Extrait du document:
Comment le saint pratiqua la seconde béatitude : « Bienheureux les doux, car ils posséderont la terre ».
Le remède à la colère
Il serait vain et illusoire de prétendre dominer ses colères sans pratiquer le détachement à l’égard des biens matériels. La soif des richesses engendre les disputes entre voisins ou entre membres d’une même famille, y compris la grande famille humaine. De là les brouilles entre membres d’une fratrie, les guerres entre nations… C’est pourquoi le Christ, avant d’exhorter les hommes à la mansuétude, les a invités à l’esprit de pauvreté. Mais réciproquement, la douceur vient compléter et parfaire le détachement matériel, de sorte que notre mépris pour les richesses n’aille pas jusqu’à englober les habitants de cette terre. La douceur a pour effet spécial de refréner les mouvements désordonnés de colère[1]. L’appétit de vengeance, que la littérature et le cinéma exploitent à l’envi, est tellement ancré dans l’homme que seul peut en venir à bout la grâce toute-puissante du Seigneur Jésus. « Recevez ma doctrine, nous dit-il, car je suis doux et humble de cœur, et vous trouverez le repos de vos âmes » (Mt 11, 29). En cela comme dans les leçons de pauvreté, saint Dominique s’est montré un élève extrêmement docile de son divin Maître. La pratique de la douceur n’allait cependant pas de soi, étant donné les circonstances de sa vie. Comme tout fils d’homme, Dominique était marqué par le péché originel. Et dans ses veines coulait le sang de Félix de Guzman, chevalier de la reconquista contre les Maures. La fougue héritée de son père, l’apôtre du Languedoc la transporta sur le terrain de la lutte doctrinale contre les cathares. Ô combien il est facile de laisser le zèle pour la religion dégénérer en aigreur ou impatience contre les ennemis de Dieu, surtout quand ils font preuve d’obstination et rendent systématiquement le mal pour le bien ! Du côté des amis de Dieu, la tâche ne dut pas non plus être toujours facile. Père et fondateur d’un Ordre religieux, extrêmement exigeant pour lui-même, saint Dominique eut à souffrir des négligences ou des lenteurs de ses fils. Il sut pourtant éviter le double écueil de la raideur, qui éteint la mèche qui fume encore, et de la molle complaisance, qui n’est qu’une contrefaçon de la mansuétude. Vues toutes ces circonstances, la douceur toute surnaturelle de Dominique nous paraît être l’effet de sa tendre dévotion mariale, mais aussi du don de piété sous sa forme la plus haute. Voyons d’abord comment s’est manifestée dans sa vie la deuxième des béatitudes évangéliques.

Consigne 1:
Modifiez les entrées depuis la ligne contenant « You are a computer-use » jusqu'à la fin des entrées incluse : remplacez « avatar » par « portrait » sans rien changer d'autre. N'incluez pas les images dans la réponse.
Consigne 2:
Prolongez le texte sur la douceur de saint Dominique à partir de sa dernière phrase.
Le texte et les entrées n'ont aucun rapport entre eux.

Entrées de pointage sur documents et captures d'écran:

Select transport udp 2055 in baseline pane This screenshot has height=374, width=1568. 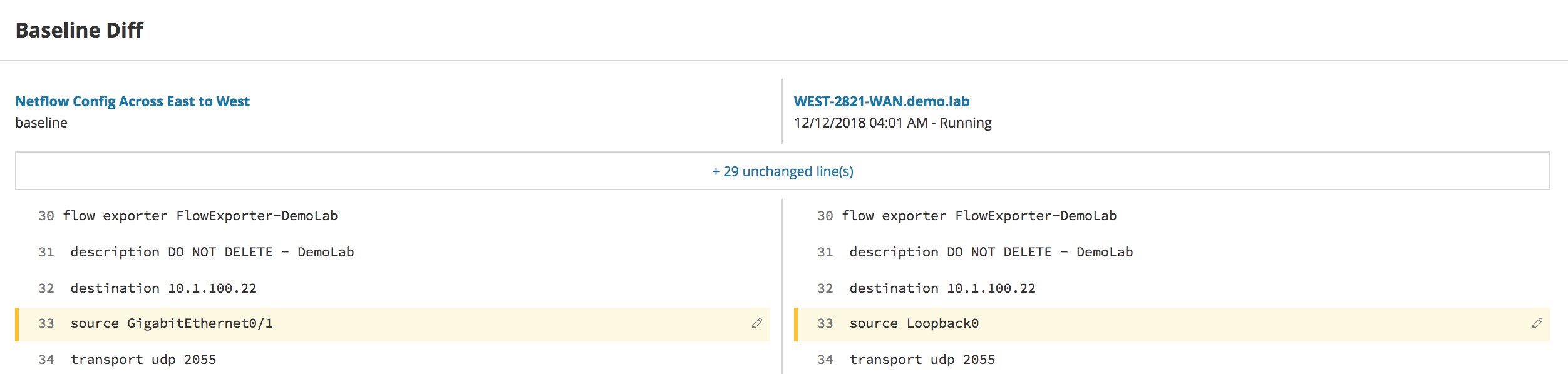[x=143, y=360]
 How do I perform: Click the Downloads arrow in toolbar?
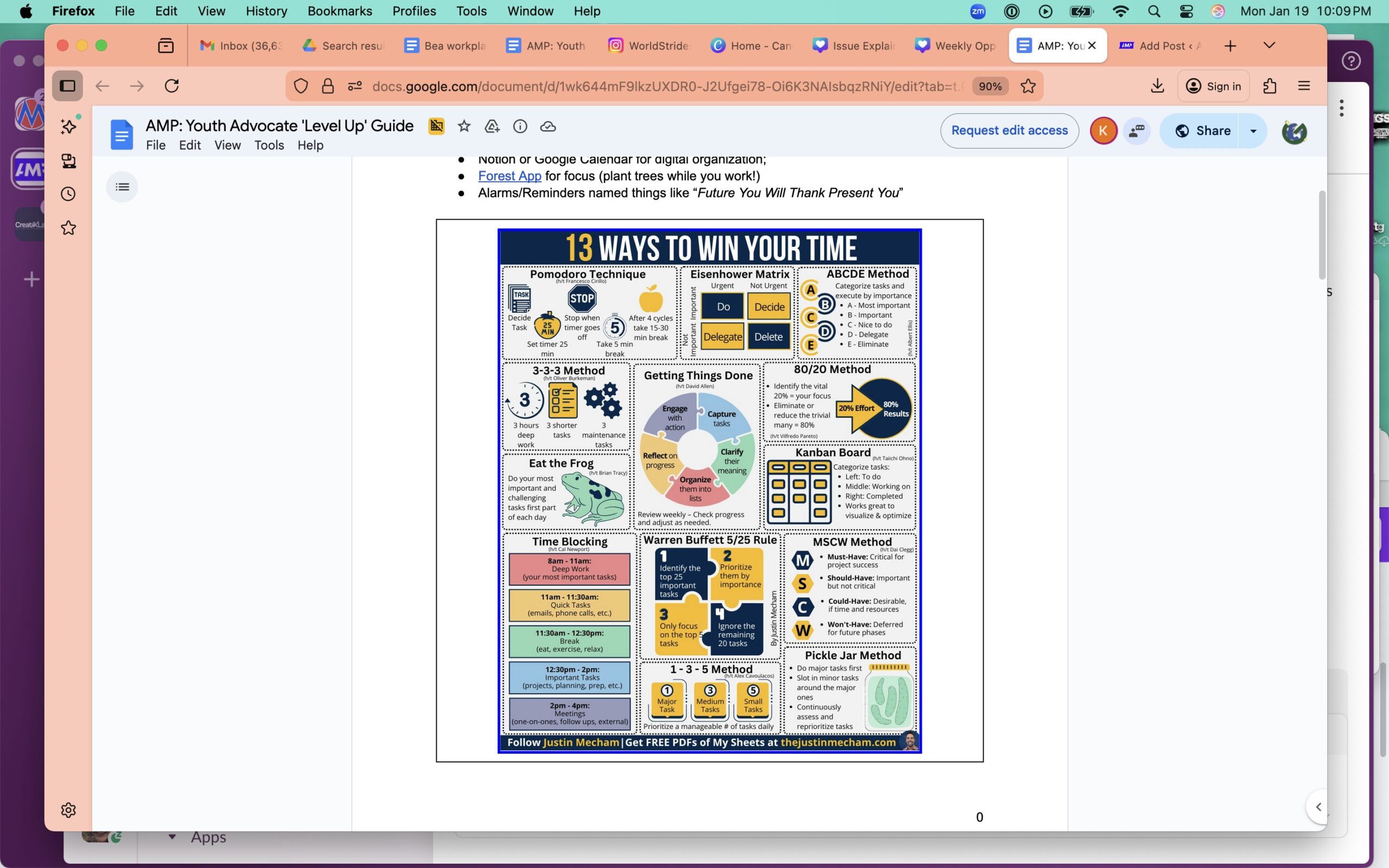click(x=1157, y=86)
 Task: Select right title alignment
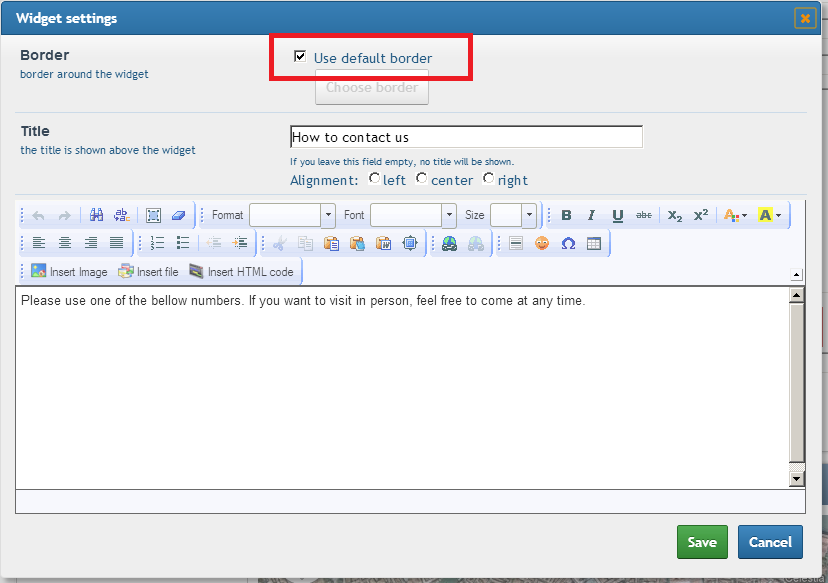click(x=488, y=179)
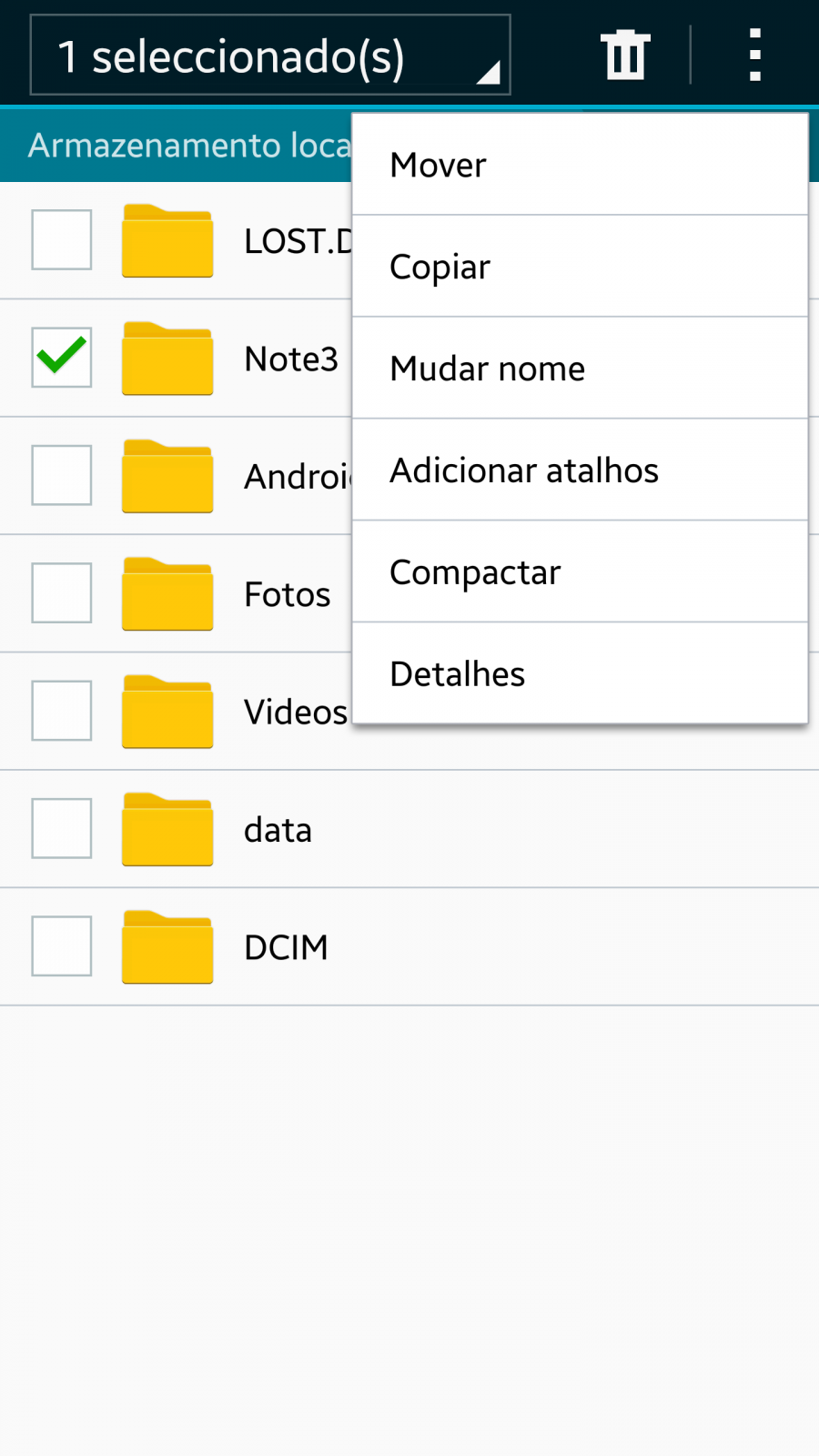Select Mover from the menu
The image size is (819, 1456).
pos(580,165)
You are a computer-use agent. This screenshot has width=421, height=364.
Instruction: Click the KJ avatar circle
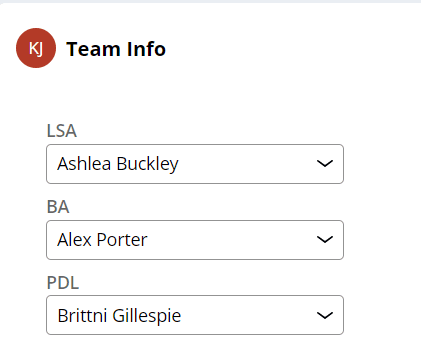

Réponse 1:
You are a computer-use agent. This screenshot has width=421, height=364.
Instruction: Click the KJ portrait circle

Réponse 2:
Mansuétude de Dominique
Le portrait que nous a laissé de Dominique son successeur immédiat Jourdain de Saxe, fait bien ressortir l’exceptionnelle maîtrise de soi et sérénité atteintes par le saint :
« Il y avait en lui une telle pureté de vie, un si grand mouvement de ferveur divine, un élan si impétueux vers Dieu, qu’il était vraiment un vase d’honneur et de grâce. Rien ne troublait jamais l’égalité de son âme, si ce n’est sa compassion pour les maux du prochain. La beauté et la joie de ses traits trahissaient sa sérénité intérieure, que n’obscurcissait jamais le moindre mouvement de colère ; sa bonté gagnait tous les cœurs ; à peine l’avait-on entrevu qu’on se sentait irrésistiblement entraîné vers lui ; il accueillait tout le monde dans le sein de sa charité ; aimant tous les hommes, il était aimé de tous[2]. »
C’est surtout vis-à-vis de ses frères en religion que se manifesta la douceur de saint Dominique. Écoutons les témoins au procès de canonisation :
« Il m’ordonna d’aller de Bologne à Plaisance pour y prêcher. J’alléguai, pour m’en dispenser, mon peu d’habileté. Mais lui, avec des paroles très douces, me persuada que je devais y aller[3]. »
« Il infligeait les pénitences avec tant de douceur et de bonté dans ses paroles que les frères les acceptaient patiemment[4]. »
« Comme il observait lui-même la règle rigoureusement et dans toute sa plénitude, ainsi exigeait-il la même fidélité de la part des frères. S’il venait à découvrir que quelques-uns la transgressaient, il les punissait ; mais avec une telle mansuétude et des paroles si douces que nul ne s’en offensait, même si la pénitence était très dure[5]. »
« S’il voyait un frère commettre quelque faute, il passait comme s’il n’eût rien vu ; mais ensuite, il l’abordait avec un visage calme et lui disait avec douceur : « Frère, vous avez mal agi, avouez-le. » Ces paroles pleines de bonté les amenaient tous à confesser leurs fautes et à faire pénitence[6]. »
« Il punissait avec sévérité ceux qui manquaient à la règle, mais il mêlait tant de patience et de douces paroles à sa correction qu’aucun n’en était ému ou troublé[7]. »
Une telle charité ne pouvait pas ne pas rayonner bien au-delà des gens de sa propre maison. De fait :
« Il aimait beaucoup et recommandait vivement les Ordres religieux et les religieux[8]. »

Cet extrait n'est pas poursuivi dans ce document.